» **GOAL OF THE EXERCISE**:
Write back every entry exactly as it reads, with the pictures left behind.

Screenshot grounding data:
▼

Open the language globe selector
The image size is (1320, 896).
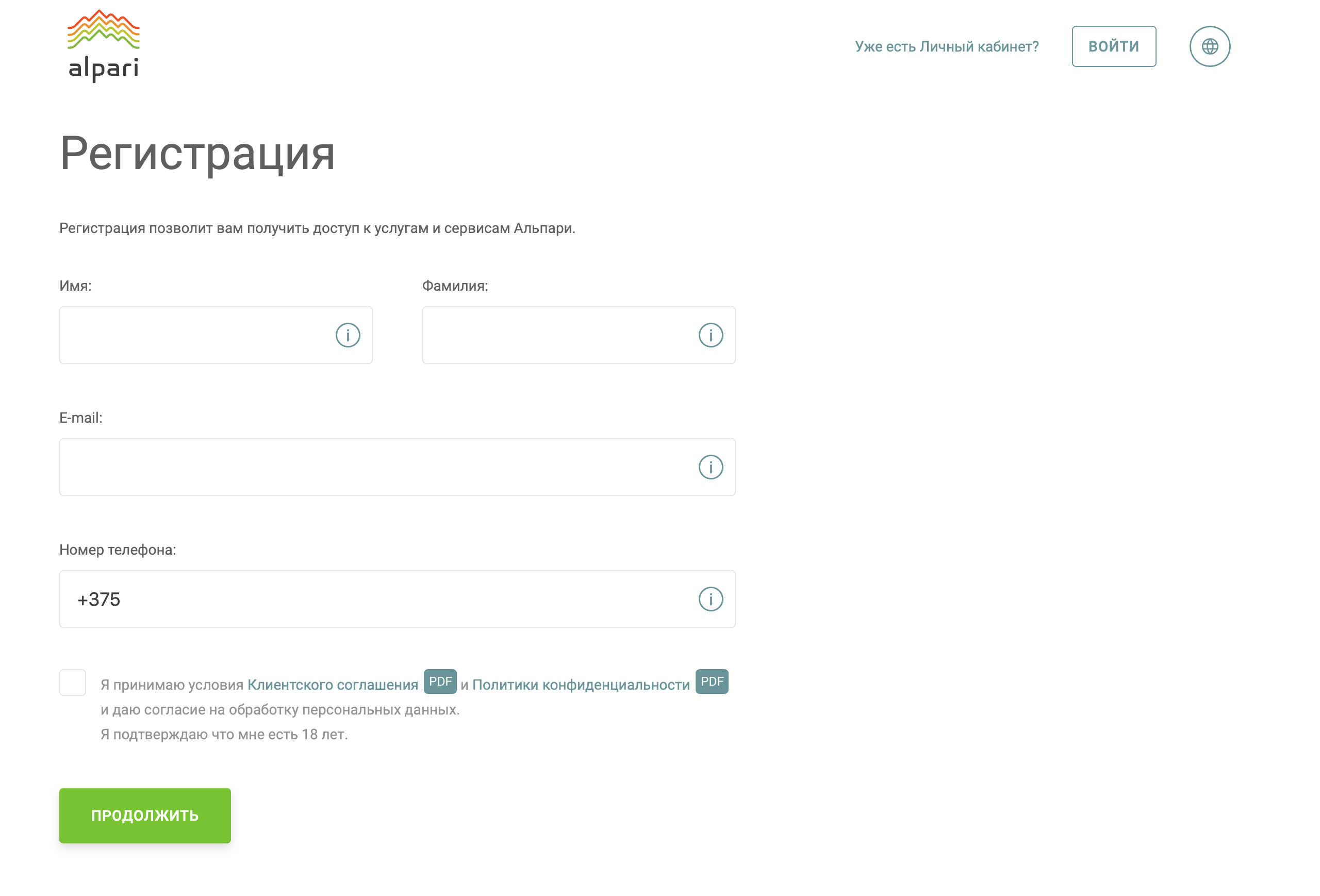pos(1209,46)
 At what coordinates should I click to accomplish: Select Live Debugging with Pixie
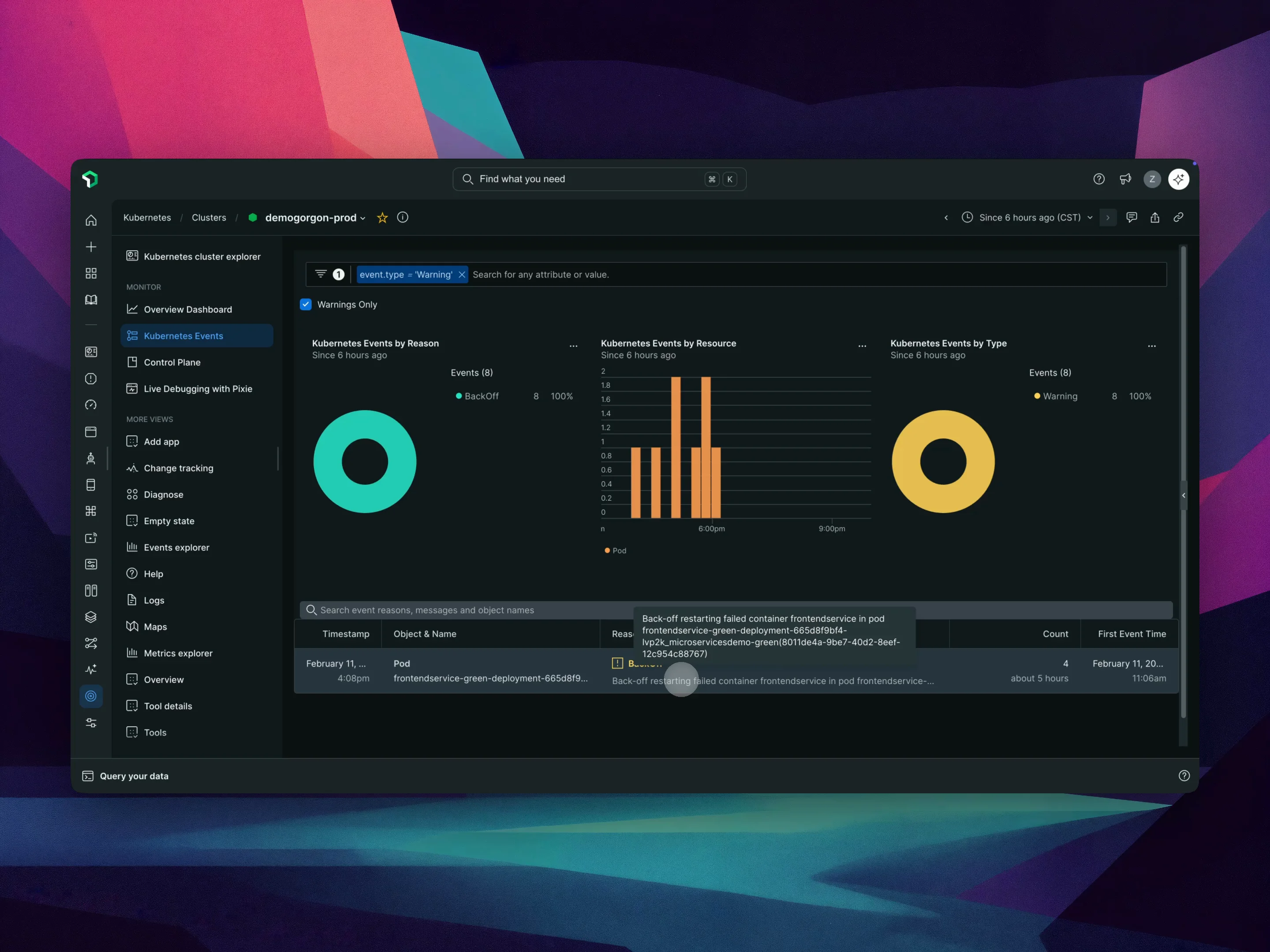(198, 388)
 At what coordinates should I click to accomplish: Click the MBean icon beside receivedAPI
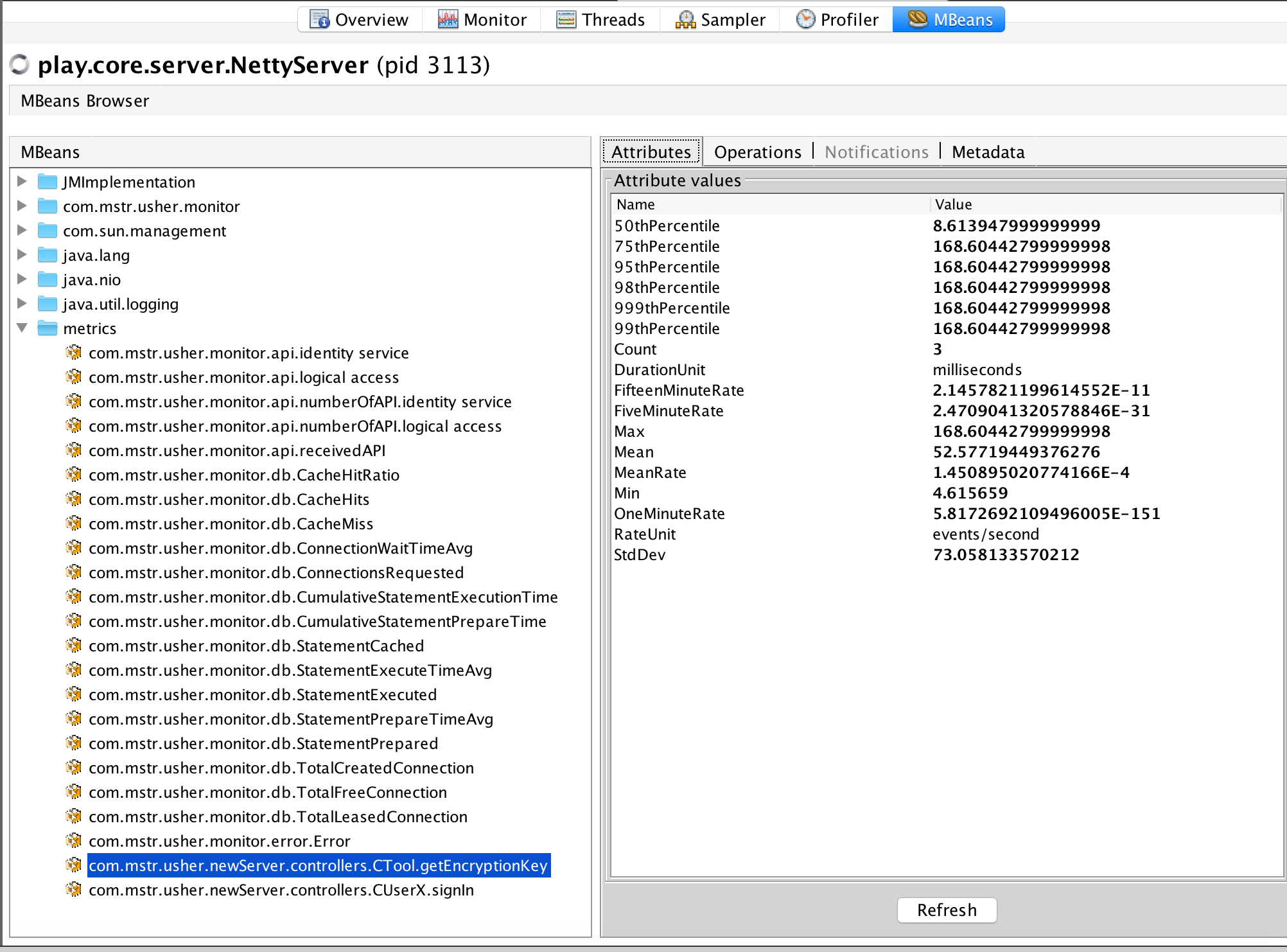[x=74, y=450]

▲

» **TASK RESULT**:
Open the language globe selector
The image size is (1320, 896).
pos(1209,46)
 At what coordinates should I click to accomplish: Select Live Debugging with Pixie
(198, 388)
 At what coordinates should I click to accomplish: Click the MBean icon beside receivedAPI
[x=74, y=450]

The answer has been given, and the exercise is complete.